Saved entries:

************

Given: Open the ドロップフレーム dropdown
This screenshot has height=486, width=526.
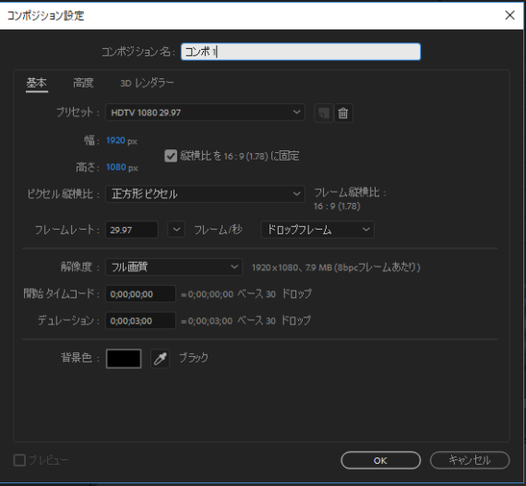Looking at the screenshot, I should point(317,230).
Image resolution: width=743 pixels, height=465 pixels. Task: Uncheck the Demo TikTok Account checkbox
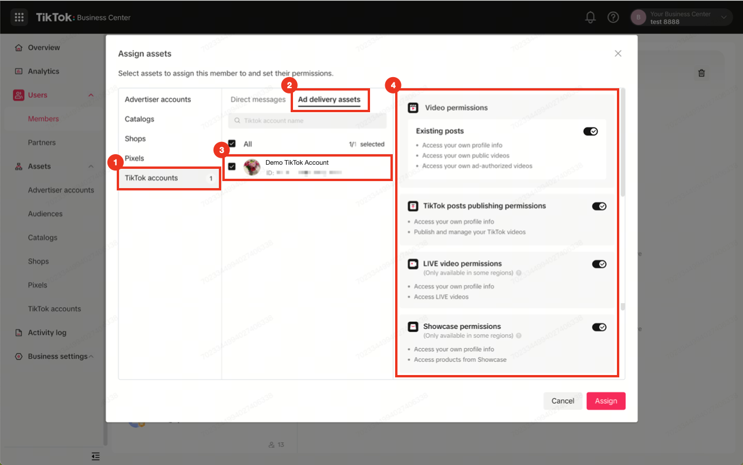[x=232, y=166]
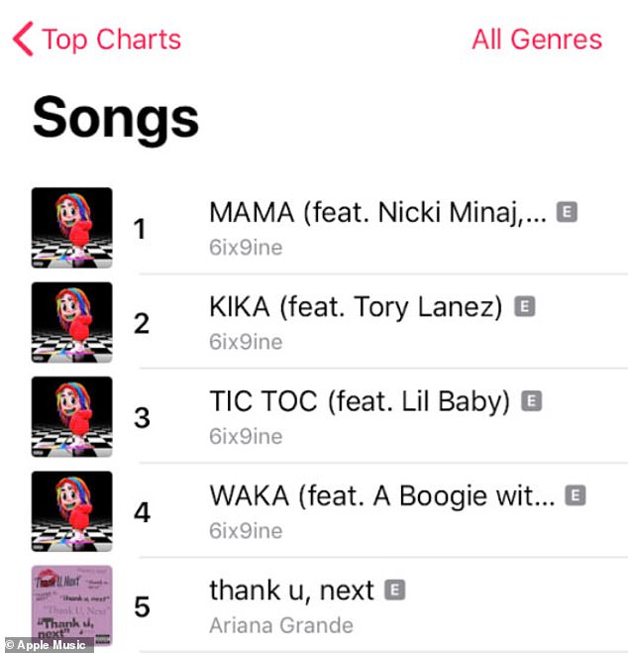Tap the back chevron beside Top Charts
The width and height of the screenshot is (628, 653).
click(x=23, y=40)
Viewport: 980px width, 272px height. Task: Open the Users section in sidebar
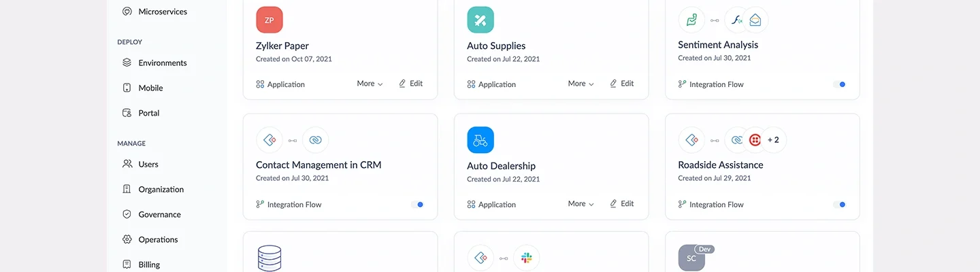click(148, 164)
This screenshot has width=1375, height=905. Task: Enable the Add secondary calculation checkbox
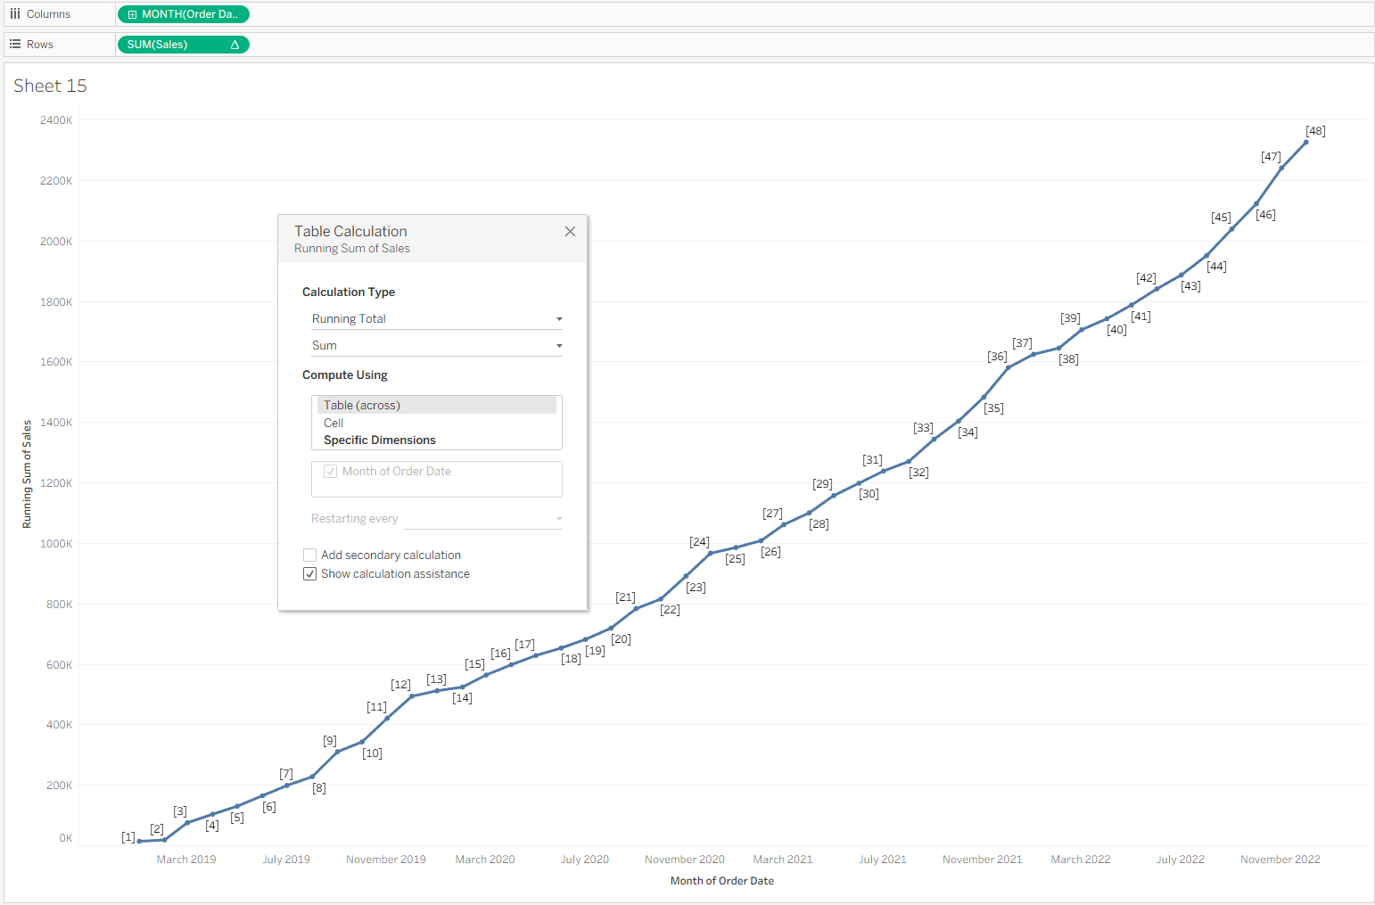[310, 555]
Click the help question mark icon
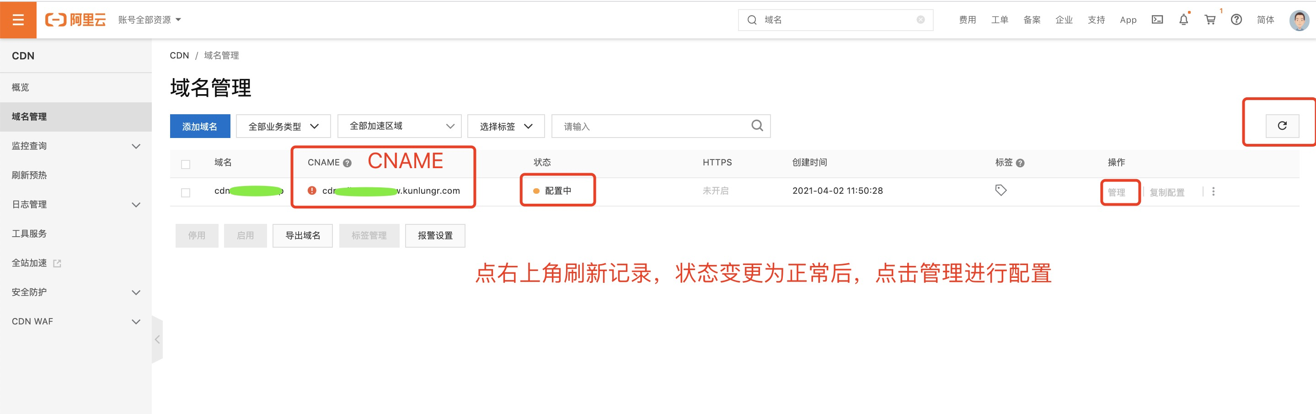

************

## ASSIGNED TASK
Leave the pictures behind and transcribe every record above exactly.

## REPLY
Given: Open the ドロップフレーム dropdown
This screenshot has height=486, width=526.
Looking at the screenshot, I should point(317,230).
Image resolution: width=743 pixels, height=465 pixels. Task: Uncheck the Demo TikTok Account checkbox
[x=232, y=166]
Tap the back chevron beside Top Charts
The width and height of the screenshot is (628, 653).
click(x=23, y=40)
Viewport: 980px width, 272px height. Task: Open the Users section in sidebar
click(148, 164)
This screenshot has width=1375, height=905. Task: Enable the Add secondary calculation checkbox
[310, 555]
Click the help question mark icon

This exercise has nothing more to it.